• _Input material_:
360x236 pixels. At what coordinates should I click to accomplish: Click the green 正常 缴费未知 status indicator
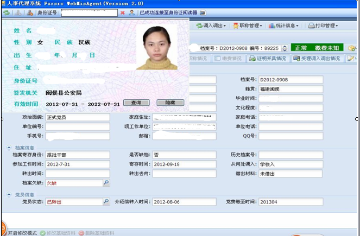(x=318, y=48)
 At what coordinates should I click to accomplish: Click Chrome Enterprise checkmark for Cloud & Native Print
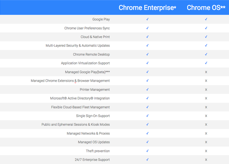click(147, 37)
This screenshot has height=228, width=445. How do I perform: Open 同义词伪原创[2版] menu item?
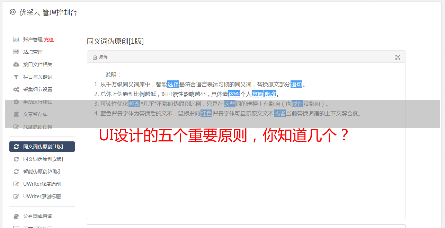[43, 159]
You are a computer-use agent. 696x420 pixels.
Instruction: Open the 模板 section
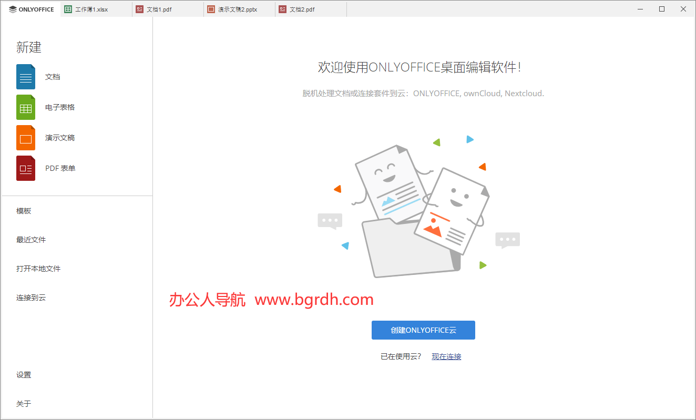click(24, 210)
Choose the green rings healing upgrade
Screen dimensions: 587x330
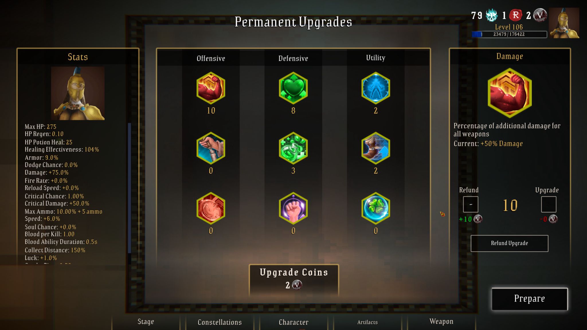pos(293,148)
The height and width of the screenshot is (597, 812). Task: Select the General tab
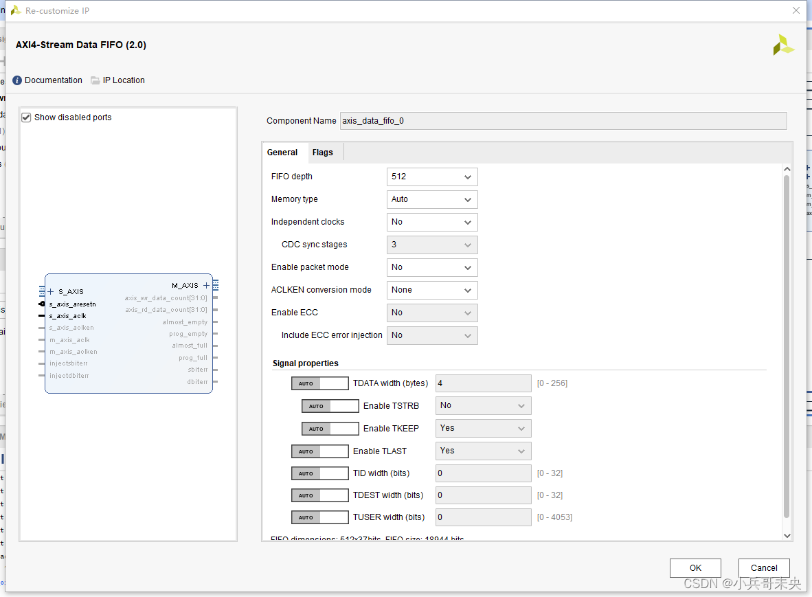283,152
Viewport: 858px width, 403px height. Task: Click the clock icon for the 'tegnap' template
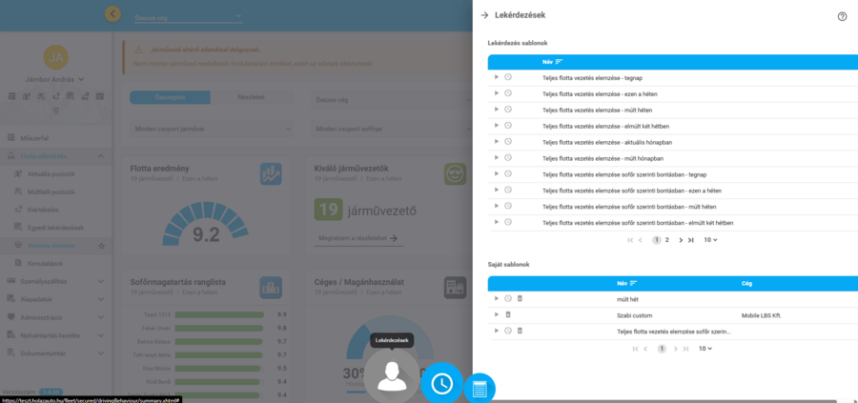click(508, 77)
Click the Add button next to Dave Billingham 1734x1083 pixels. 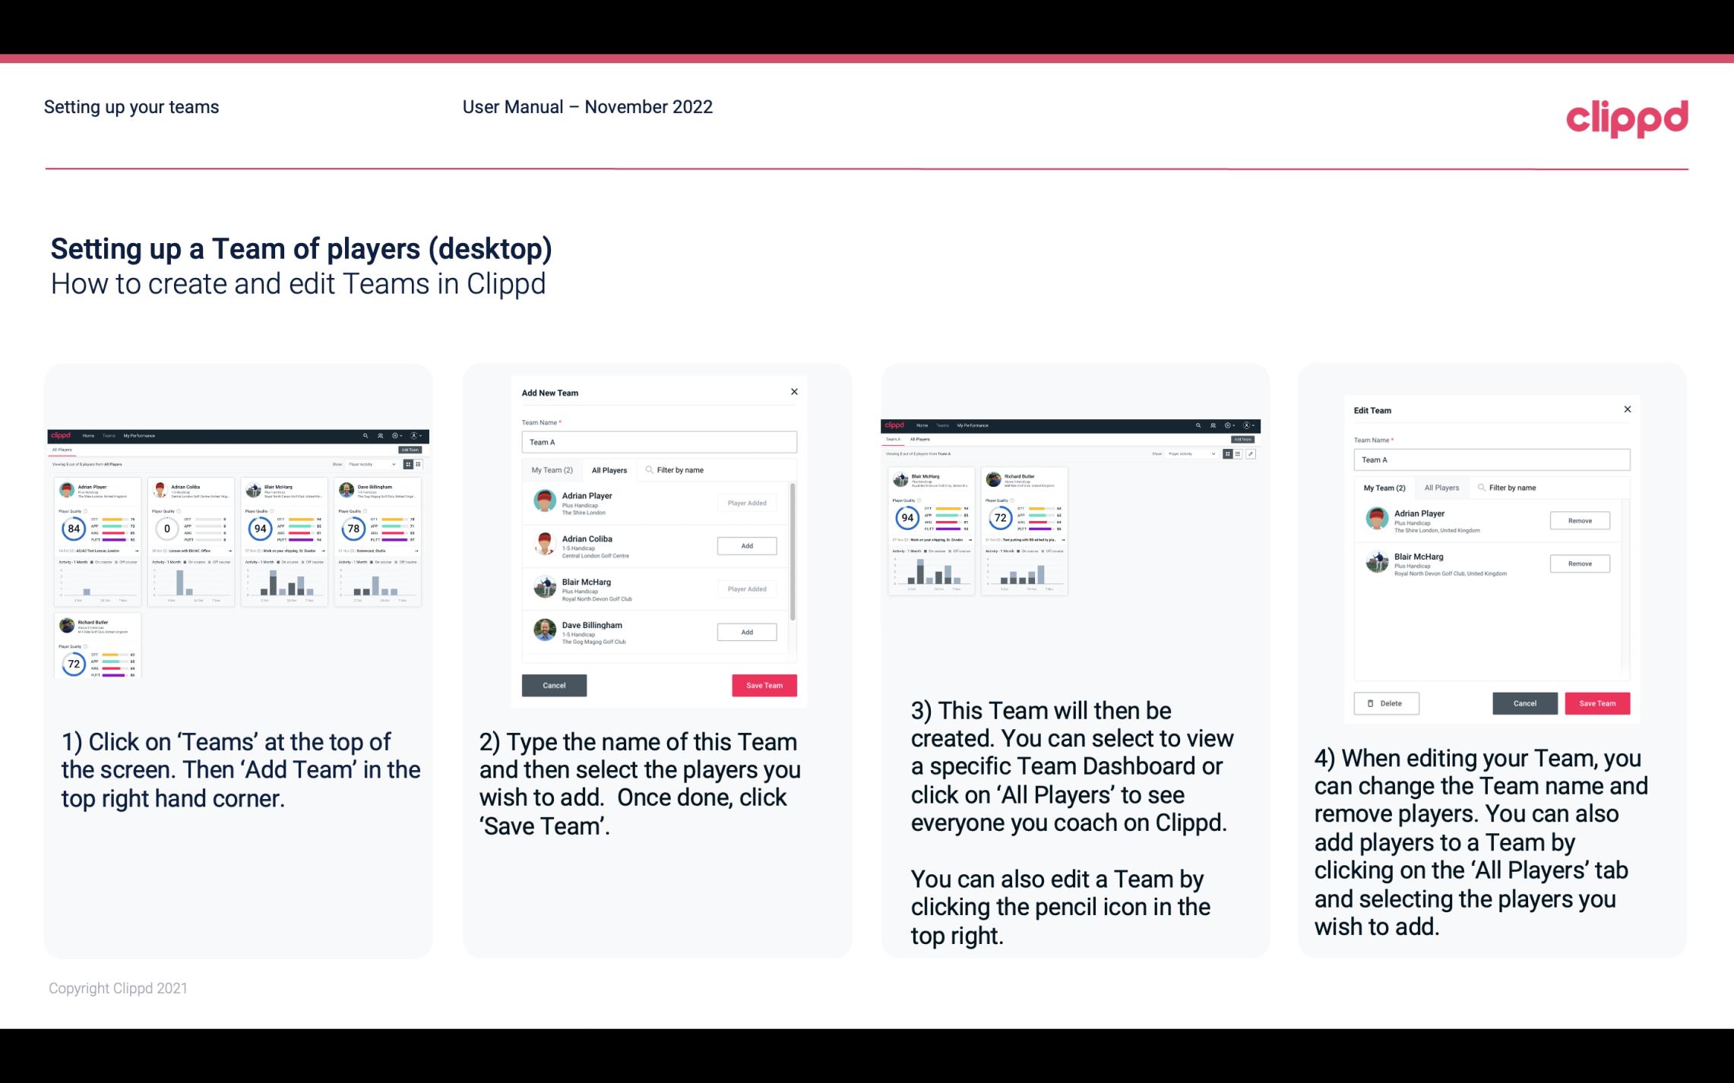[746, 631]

• _Exercise aim_:
Exact repeat of the material above: every line from the one with "At what coordinates should I click to accomplish: Click Chrome" through the one with "You are a computer-use agent. 696x420 pixels.", endpoints included, and nothing more. No pictures.

• _Result of this exercise_:
 At what coordinates should I click to accomplish: Click Chrome Enterprise checkmark for Cloud & Native Print
click(147, 37)
This screenshot has height=228, width=445. How do I perform: Open 同义词伪原创[2版] menu item?
[43, 159]
You are a computer-use agent. 696x420 pixels.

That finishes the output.